Taraf gazetesi, firari kumpas savcısı Zekeriya Öz’ün Ergenekon davası başına getirilmesini 24 Ocak 2008’de böyle duyurmuştu: “Karanlık cinayetleri ve derin devletin dehlizlerini aydınlatabilecek Kızılelma operasyonunu Savcı Zekeriya Öz’ün cesareti ve ‘delilden suçluya’ ulaşma konusundaki sebatı derinleştiriyor”

Taraf’ın manşetlerine, ya da Ahmet Altan’ın marifetlerine göz atmaya devam edelim:

Katıksız Türk vatanseverleri bir bir tutuklanıyordu… Türk Ordusunu ve vatansever aydınları Ergenekon’a hapsetmeye çalıştılar. Türk milletine yazılan bu ölüm fermanına, gazeteci kılıklı CIA ajanı birçok isim sevinç nidalarıyla desteklerini açıkladı. Nazlı Ilıcak da bu isimlerden en öne çıkanlar arasında. 13 Ağustos 2013 tarihinde Sabah gazetesinde yayınlanan yazısında “Ergenekon operasyonları başladı ve Türkiye giderek normalleşti” ifadelerini kullanmıştır. Ilıcak, küstahlıkta Ergenekon kumpasıyla tutuklanan ve cezaevinde akciğer kanserine yakalanan Kuddusi Okkır’ın tedavi edilebilmesi için cezaevinde tutulduğunu iddia edebilecek kadar ileri gitmişti. Oysaki, Kuddusi Okkır, Savcı Zekeriya Öz’ün, tahliye taleplerinin reddi yönünde mütalaa verdiği için tedavi olamamıştı.
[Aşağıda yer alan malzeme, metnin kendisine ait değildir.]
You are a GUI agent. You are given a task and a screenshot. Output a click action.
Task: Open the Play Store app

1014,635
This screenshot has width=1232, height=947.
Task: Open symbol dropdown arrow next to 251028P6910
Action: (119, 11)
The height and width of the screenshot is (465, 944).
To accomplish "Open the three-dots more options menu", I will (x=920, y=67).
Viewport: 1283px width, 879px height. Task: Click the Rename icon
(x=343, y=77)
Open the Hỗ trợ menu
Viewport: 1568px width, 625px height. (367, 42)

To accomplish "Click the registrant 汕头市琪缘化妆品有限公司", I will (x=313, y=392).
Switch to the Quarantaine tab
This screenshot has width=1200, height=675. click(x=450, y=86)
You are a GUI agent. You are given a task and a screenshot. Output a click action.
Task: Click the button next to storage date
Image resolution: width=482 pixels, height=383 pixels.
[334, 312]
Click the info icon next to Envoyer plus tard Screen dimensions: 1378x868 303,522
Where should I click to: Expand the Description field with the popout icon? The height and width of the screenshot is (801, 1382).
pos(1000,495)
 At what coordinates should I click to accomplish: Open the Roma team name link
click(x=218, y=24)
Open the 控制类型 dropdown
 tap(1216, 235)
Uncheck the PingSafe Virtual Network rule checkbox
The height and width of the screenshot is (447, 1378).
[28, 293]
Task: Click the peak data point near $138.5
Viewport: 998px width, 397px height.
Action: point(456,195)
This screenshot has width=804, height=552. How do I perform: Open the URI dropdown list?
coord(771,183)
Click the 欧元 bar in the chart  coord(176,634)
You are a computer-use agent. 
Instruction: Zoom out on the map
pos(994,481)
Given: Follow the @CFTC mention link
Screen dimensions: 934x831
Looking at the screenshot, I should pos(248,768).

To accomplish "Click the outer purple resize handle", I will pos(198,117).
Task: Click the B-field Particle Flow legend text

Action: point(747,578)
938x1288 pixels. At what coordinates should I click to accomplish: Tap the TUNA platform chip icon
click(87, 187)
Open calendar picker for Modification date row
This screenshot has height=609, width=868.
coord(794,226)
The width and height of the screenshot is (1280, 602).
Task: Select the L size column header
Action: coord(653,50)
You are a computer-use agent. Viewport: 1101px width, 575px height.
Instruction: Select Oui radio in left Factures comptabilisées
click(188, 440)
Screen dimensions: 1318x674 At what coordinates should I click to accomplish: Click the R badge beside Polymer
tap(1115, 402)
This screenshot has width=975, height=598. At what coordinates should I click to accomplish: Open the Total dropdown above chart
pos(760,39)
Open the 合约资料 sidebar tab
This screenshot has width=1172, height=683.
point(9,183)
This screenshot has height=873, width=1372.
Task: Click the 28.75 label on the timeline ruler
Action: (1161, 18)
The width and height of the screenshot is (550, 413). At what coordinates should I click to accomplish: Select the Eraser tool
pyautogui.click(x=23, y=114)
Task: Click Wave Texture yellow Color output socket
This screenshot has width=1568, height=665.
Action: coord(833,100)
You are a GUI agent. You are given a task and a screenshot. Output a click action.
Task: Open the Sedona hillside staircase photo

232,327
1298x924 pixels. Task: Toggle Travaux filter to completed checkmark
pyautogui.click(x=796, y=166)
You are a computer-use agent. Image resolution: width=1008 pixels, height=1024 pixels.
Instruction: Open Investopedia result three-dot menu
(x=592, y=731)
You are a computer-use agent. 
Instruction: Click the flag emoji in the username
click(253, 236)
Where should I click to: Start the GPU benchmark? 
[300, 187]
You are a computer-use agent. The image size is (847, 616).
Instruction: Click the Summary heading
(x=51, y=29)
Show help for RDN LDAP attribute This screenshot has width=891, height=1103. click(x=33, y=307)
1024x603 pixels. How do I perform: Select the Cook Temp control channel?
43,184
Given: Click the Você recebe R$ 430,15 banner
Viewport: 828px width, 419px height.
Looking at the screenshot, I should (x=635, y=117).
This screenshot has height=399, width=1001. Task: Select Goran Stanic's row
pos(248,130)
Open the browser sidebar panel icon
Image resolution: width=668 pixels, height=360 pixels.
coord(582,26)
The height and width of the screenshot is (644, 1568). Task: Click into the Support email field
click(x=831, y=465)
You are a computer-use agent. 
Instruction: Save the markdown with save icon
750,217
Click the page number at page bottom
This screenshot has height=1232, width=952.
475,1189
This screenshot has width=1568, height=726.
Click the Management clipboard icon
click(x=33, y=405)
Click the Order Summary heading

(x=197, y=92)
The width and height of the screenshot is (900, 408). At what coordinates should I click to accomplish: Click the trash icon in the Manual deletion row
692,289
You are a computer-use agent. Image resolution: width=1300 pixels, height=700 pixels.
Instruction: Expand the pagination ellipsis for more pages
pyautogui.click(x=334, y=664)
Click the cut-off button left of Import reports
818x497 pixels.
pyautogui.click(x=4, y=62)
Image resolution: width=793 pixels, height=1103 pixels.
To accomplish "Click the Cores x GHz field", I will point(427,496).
Ilıcak ile Öz arasındaki muhabbete de tekrar göz atalım:

Ancak Türk milleti yağmurlara, ayazlara aldırış etmeden “Yeminler edildi, yıkılacak Silivri” diyerek o Silivri duvarlarına dayandı! Türkiye Gençlik Birliği olarak biz de en ön saftaydık…  Duvarları yıktık.  Kahraman Türk Ordusu özgürleşti ve Türkiye’mizin önü açıldı. Şimdi bu kumpası tertipleyenler, Türkiye düşmanları Silivri’de yatıyor…

DEMOKRASİ VE İHANET ÖZGÜRLÜĞÜ

Amerika’nın ulus devletleri yıkma eylemleri, genelde barış, demokrasi, insan hakları gibi kimsenin itiraz edemeyeceği sözlerin arkasına gizlenir –ki Ergenekon kumpası da dolaylı yoldan bu eylemlerin bir parçasıydı-. Bizim liberaller de, ağabeylerinden bir şeyler kapmış olacaklar ki, nerede Türkiye Cumhuriyeti Devletini hedef alan birilerini görseler “düşünce özgürlüğü”, “demokrasi” diyerek sahip çıkıyorlar!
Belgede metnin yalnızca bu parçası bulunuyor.